**SOURCE TEXT**

:::

Now you have ADB installed! Congratulations.

*Unlocking the Bootloader:*
***NOTE***
This may perform a factory reset on your device. You might lose all applications. Even the data on your SD Card! I'd recommend making a Backup to your computer BEFORE performing this. There is a method for backing your data up, detailed HERE.

Get the drivers:
Uninstall any previously attempted drivers if they don't work and move to the next.
Option One: Steps 16-27.
Option Two: Try this one as well. Use CyanogenMod's Guide for installing ADB - Steps 16 through 27 replacing the file/location with the naked drivers.
PDAnet's drivers may work if the above options don't. Simply install PDAnet (after uninstalling any previous attempted driver installations) to get the drivers.
While that is downloading, on your Nexus 4: turn USB debugging on.
To do so; you must first go to Settings>About>Build Number and click seven times.
The actual setting can then be found in Settings>Developer Options>USB Debugging
Once the drivers are installed, navigate to the C:\android-sdk-windows\platform-tools folder on your computer.
Hold shift and right click. Select "Open Command Window Here."
On your phone: turn USB Debugging On. To do so; you must first go to Settings>About>Build Number and click seven times.
The actual setting can then be found in Settings>Developer Options>USB Debugging
Plug your phone into the computer. Now in this command window type:

adb reboot bootloader
(Hit Enter)
Your phone should now boot into a screen with a green android with his chest exposed.
Type this:

fastboot oem unlock
(Hit Enter)
If your Command Prompt displays the message "waiting for device" your driver wasn't successfully installed.
Close the Command Prompt window and open Device manager while your phone is still plugged in. (Search for it using the search option).
Right Click the "Android" option and select Update Driver. Choose to "Browse My Computer" and "Let Me Pick From A List." Pick the Driver with the newest date and install it. Now retry the code above.
Your phone will ask if you want to unlock it. Select "Yes" by using the volume keys and use power to select it.
Now, navigate to "Recovery Mode" with the volume keys. Use power to select.
A screen with another Android will pop up. Press Volume Up and Power at the same time.
Select Factory Reset. This process may take a few minutes. Be patient and let it work.
Once finished, select "Reboot."
Your phone is now unlocked!

*Obtaining Root Access and Custom Recovery:*
Turn on USB Debugging: To do so; you must first go to Settings>About>Build Number and click seven times.
The actual setting can then be found in Settings>Developer Options>USB Debugging
SuperSU (CWM .zip)
CWM (Pick the version for your device)

Place the recovery-clockwork-VERSIONNUMBER-mako.img file into your C:\android-sdk-windows\platform-tools folder.
Put the SuperSU.zip on your phone.
Open another Command Prompt if it isn't still open. (Navigate to C:\android-sdk-windows\platform-tools and shift + right click. Select "Open Command Window Here.")
With your phone plugged in type:

adb reboot bootloader
(Hit Enter)
And wait for your phone to boot into the android again.

:::

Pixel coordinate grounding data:
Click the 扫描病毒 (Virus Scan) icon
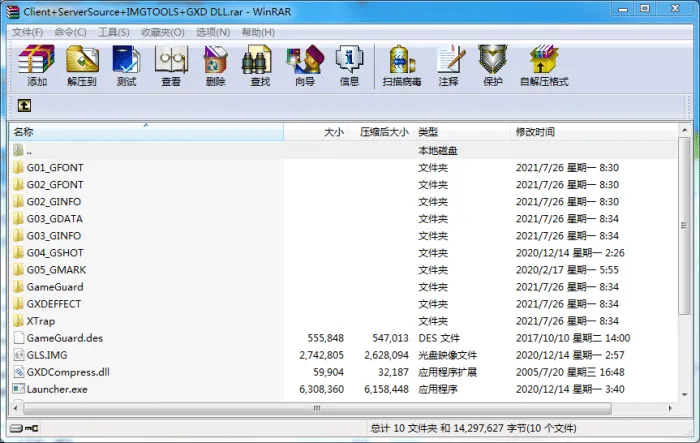The height and width of the screenshot is (443, 700). point(402,66)
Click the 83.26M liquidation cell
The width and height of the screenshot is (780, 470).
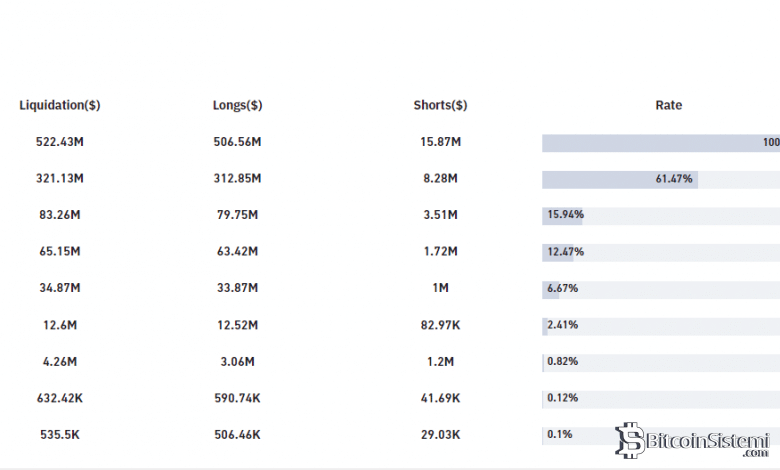point(60,215)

:::

**EXERCISE 1**
Answer these questions using the Nexus 4 guide:
(a) How many times must Build Number be clicked?
(b) What does the Command Prompt message "waiting for device" indicate?
(c) Which file goes into the C:\android-sdk-windows\platform-tools folder before rooting?
**EXERCISE 2**
Duplicate the passage of the Nexus 4 guide starting with "Now, navigate to" and going on through "the same time.".

**EXERCISE RESPONSE 1**
(a) Seven times.
(b) The driver wasn't successfully installed.
(c) The recovery-clockwork-VERSIONNUMBER-mako.img file.

**EXERCISE RESPONSE 2**
Now, navigate to "Recovery Mode" with the volume keys. Use power to select.
A screen with another Android will pop up. Press Volume Up and Power at the same time.